The transition was certainly not as difficult as it could have been. China has been trying to bring its accounting standards into line with international norms for a decade, and some Chinese companies have long had “H” or “B” shares that are listed in Hong Kong and priced in dollars. Another helpful break: Most Chinese companies are exempt from filing in IFRS because they are small or private companies (although official policy is to encourage them to use IFRS anyway).

The government insists that everything is proceeding well. It acknowledges that small companies and small accounting firms may find IFRS challenging, and believes that fair value could be an issue in China due to the lack of good data on some investments and the lack of trading in others.
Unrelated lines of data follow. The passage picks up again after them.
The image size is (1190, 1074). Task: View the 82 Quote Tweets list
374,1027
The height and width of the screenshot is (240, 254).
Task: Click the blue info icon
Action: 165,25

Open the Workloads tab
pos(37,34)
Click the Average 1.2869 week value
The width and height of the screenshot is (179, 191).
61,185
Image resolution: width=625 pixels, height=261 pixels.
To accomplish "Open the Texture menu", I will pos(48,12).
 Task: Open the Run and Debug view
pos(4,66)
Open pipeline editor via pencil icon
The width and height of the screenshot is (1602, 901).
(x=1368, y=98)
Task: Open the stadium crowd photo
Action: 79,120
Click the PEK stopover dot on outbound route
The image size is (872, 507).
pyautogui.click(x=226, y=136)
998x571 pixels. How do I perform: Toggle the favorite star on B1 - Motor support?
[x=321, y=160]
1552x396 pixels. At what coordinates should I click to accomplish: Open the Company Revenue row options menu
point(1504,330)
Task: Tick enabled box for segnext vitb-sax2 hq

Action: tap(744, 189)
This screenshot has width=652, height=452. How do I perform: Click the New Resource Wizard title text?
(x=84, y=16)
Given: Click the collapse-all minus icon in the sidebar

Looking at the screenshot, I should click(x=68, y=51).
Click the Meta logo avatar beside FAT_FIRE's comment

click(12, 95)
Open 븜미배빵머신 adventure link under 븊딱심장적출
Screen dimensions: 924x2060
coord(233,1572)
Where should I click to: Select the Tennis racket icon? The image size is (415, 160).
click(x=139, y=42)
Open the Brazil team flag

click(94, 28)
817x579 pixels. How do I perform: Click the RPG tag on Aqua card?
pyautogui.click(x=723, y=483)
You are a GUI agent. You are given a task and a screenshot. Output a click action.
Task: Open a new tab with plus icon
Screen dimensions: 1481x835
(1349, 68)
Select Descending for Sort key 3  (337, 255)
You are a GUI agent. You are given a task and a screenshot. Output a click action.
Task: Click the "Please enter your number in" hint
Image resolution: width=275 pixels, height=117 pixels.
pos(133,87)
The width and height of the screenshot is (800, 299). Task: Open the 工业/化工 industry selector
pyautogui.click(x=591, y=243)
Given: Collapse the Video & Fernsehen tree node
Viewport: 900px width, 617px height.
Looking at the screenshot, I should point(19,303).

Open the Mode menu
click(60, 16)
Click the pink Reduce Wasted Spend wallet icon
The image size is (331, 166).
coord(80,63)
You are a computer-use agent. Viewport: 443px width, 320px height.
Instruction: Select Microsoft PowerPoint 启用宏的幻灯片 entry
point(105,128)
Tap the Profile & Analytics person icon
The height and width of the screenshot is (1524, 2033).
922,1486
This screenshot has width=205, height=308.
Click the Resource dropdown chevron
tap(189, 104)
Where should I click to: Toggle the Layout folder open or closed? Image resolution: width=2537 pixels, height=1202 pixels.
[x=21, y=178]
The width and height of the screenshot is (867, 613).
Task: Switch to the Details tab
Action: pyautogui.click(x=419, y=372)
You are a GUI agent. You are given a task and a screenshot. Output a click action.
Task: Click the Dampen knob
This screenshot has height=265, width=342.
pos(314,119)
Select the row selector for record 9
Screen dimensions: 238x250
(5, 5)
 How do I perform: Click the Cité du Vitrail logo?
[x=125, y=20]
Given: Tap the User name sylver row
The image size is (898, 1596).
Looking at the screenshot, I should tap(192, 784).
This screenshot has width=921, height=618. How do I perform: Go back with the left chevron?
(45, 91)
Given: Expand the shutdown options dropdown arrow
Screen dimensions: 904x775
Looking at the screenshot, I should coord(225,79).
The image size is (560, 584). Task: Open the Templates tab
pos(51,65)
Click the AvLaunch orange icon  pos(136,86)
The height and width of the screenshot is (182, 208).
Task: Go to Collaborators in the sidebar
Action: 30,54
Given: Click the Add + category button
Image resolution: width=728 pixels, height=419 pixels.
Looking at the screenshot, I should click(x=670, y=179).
Overall, however, Beijing is pleased.

“We have been implementing the standard for about one year, and the results are quite satisfactory,” says Wang Jianxin, vice director of the Accounting Research Office at the Ministry of Finance. “The transition to IFRS has been very smooth.”

“Of course, in implementing such a standard in a very huge and broad country, and with so many different levels of enterprises, there will be some problems,” he says. “But I have to say that we have to believe in our government and in the hard work and diligent spirit of out accountants. They will master the standard.”